Oğuz aldı başını gidiyor

İster istemez minimalist bir yaşam tarzı sürdürüyor Oğuz; eşyaya bağımlı değil.

"Eşyayla bütün bağını kesmiş ve kendini dünyevi hırslardan soyutlamış bir keşiş olmasam da, kentteki pek çok kişiye kıyasla hayatımı epey sadeleştirdiğim doğrudur. Yolculuktan önce de tüketim çılgını birisi değildim. Yolculuğum süresince 'Yavaş ilerle, sade yaşa, az tüket!' mottosu kendiliğinden oluştu.
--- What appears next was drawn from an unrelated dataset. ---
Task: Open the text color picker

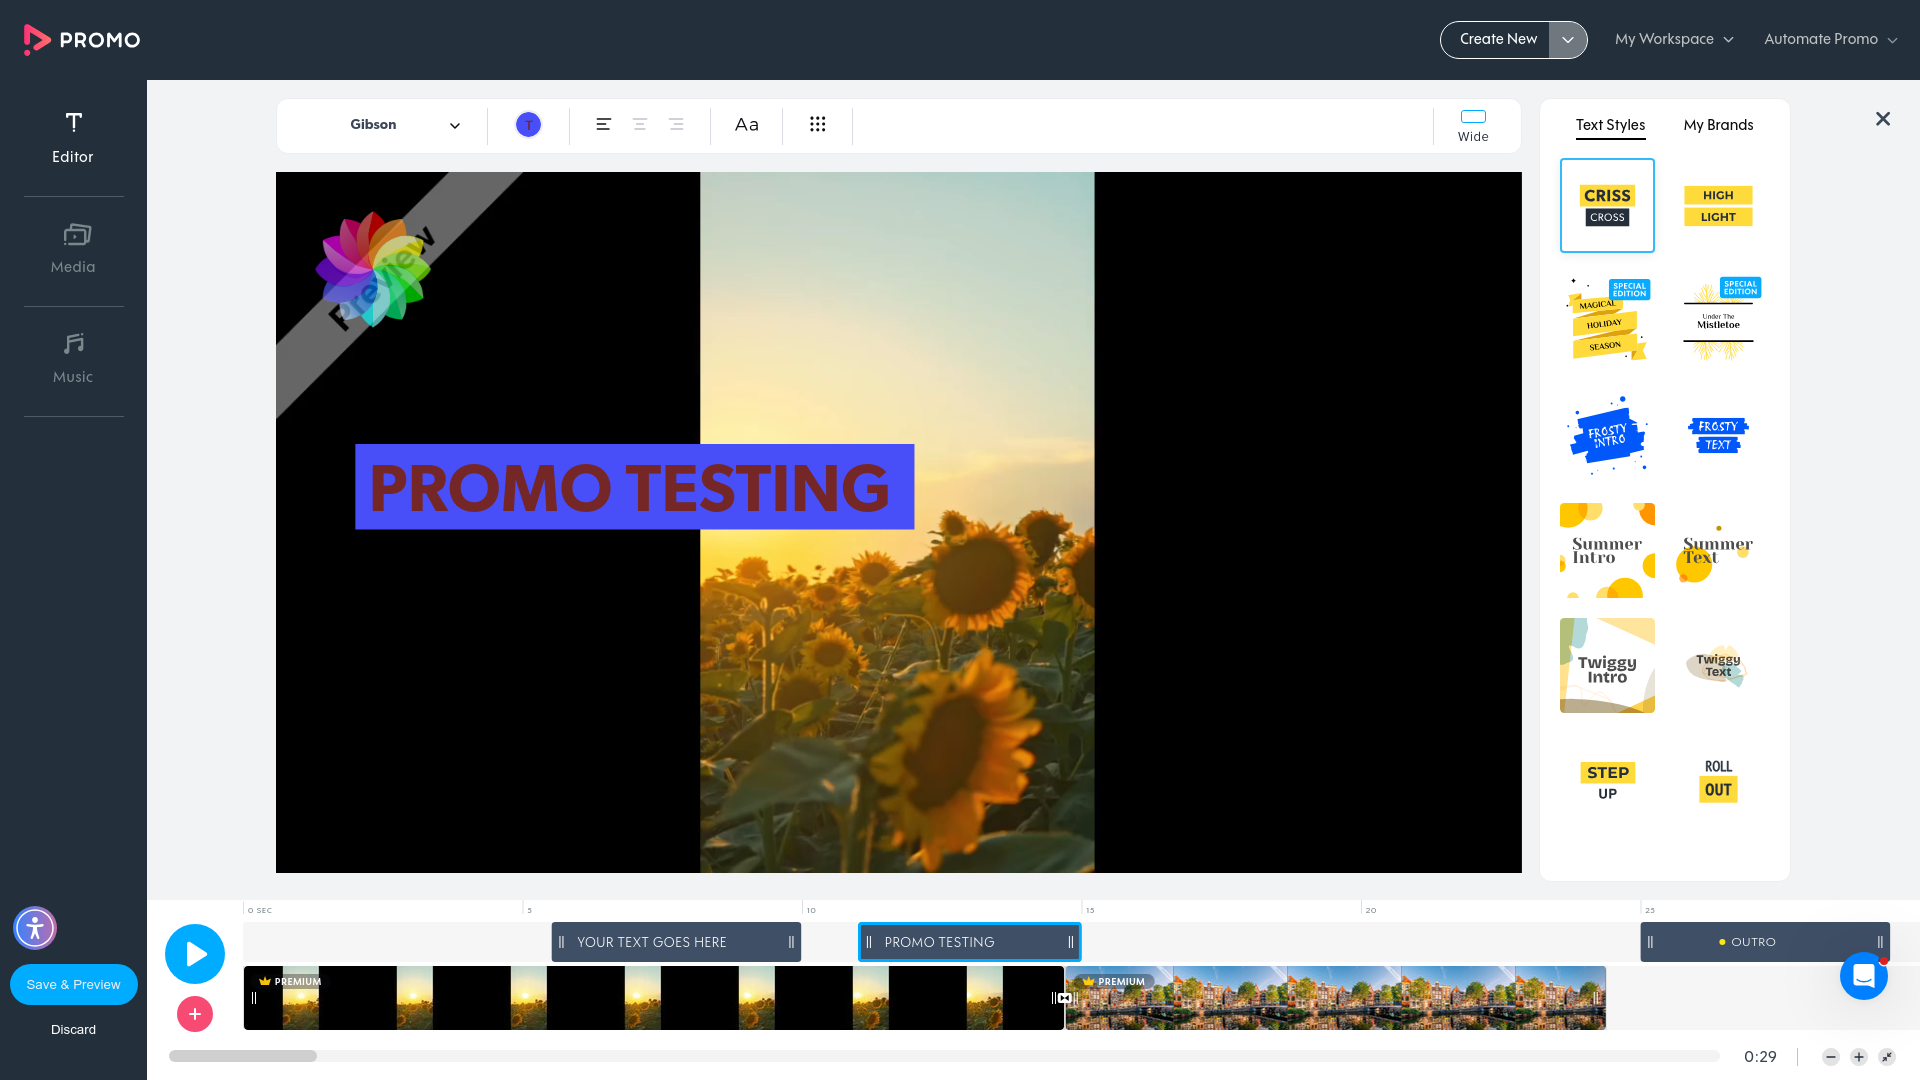Action: (528, 124)
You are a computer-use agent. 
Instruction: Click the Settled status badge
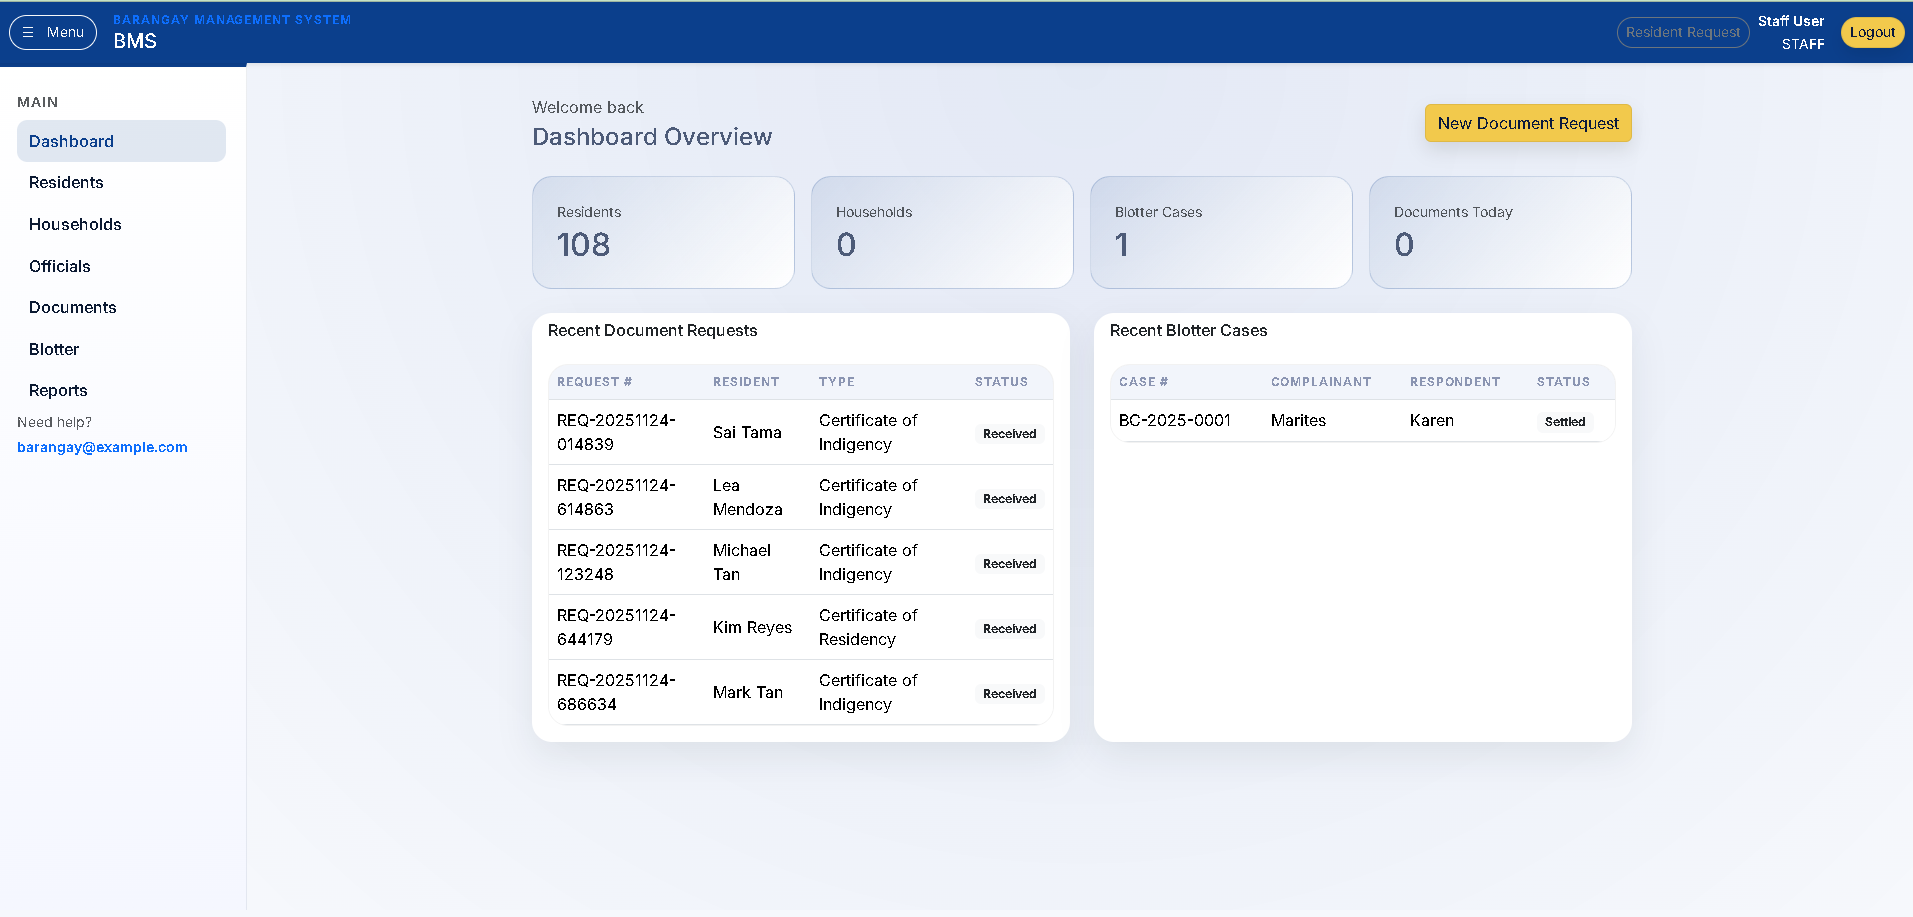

Bu konuda anlatacak şey çok; konuyu bir örnekle özetlemeye çalışayım: İki tane kazağım var. Biri kirlenince yıkıyor ve kurumaya bırakıyor, o sırada öbür kazağımı giyiyorum. Bir süre sonra o da kirleniyor, onu da yıkıyorum. Kurumaya bıraktığımda ise tekrar öbür kazağı giyiyorum. Kazaklar parçalanana kadar böyle devam edebilirim. Parçalandığında da yeni bir kazak alabilirim. Dünyanın neresine giderseniz gidin, ekstrem örnekler dışında, kıyafet ve yemek bulabileceğinizi düşünüyorum. Kazağın temel görevi sizi sıcak tutan bir kıyafet
olmasıdır. Ama bir kazaktan estetik olmasını da bekleriz. Kentte nasıl yaşıyoruz peki? Kirli havayı soluyor, nereden geldiği belli olmayan suları içiyor, hormonlu gıdaları tüketiyor, trafi kte saatlerimizi harcıyor, stresli işyerlerinde stresli insanlarla günümüzü geçiriyor, para kazanıyor ve neticede kendimize 'kaliteli' yaşamlar sunuyoruz. Hayatımızı anlamlandırmak için deli
gibi tüketiyoruz: Fiziksel ürünleri, arkadaşlıkları ve pek çok başka şeyi. Bu bağlamda kentte dolabımızda 20 tane kazak oluyor. Biri mavi, biri kırmızı, biri V yaka, birinin önünde desen var, birini indirimde yakalamışız vs. Kentte 100 metrekare evde yaşıyoruz, eşyaları depolayabiliriz. Peki bisiklet yolculuğunda? Sahip olduğum tüm eşyaları bisikletimin üstündeki çantalarda, kendi kas gücümle taşıyorum. Hadi çantalarda boş yer var; ekstradan bir kazak, fazladan bir gömlek, güzel bir şapka derken toplam yüküm 5kg artsa kim taşıyacak?"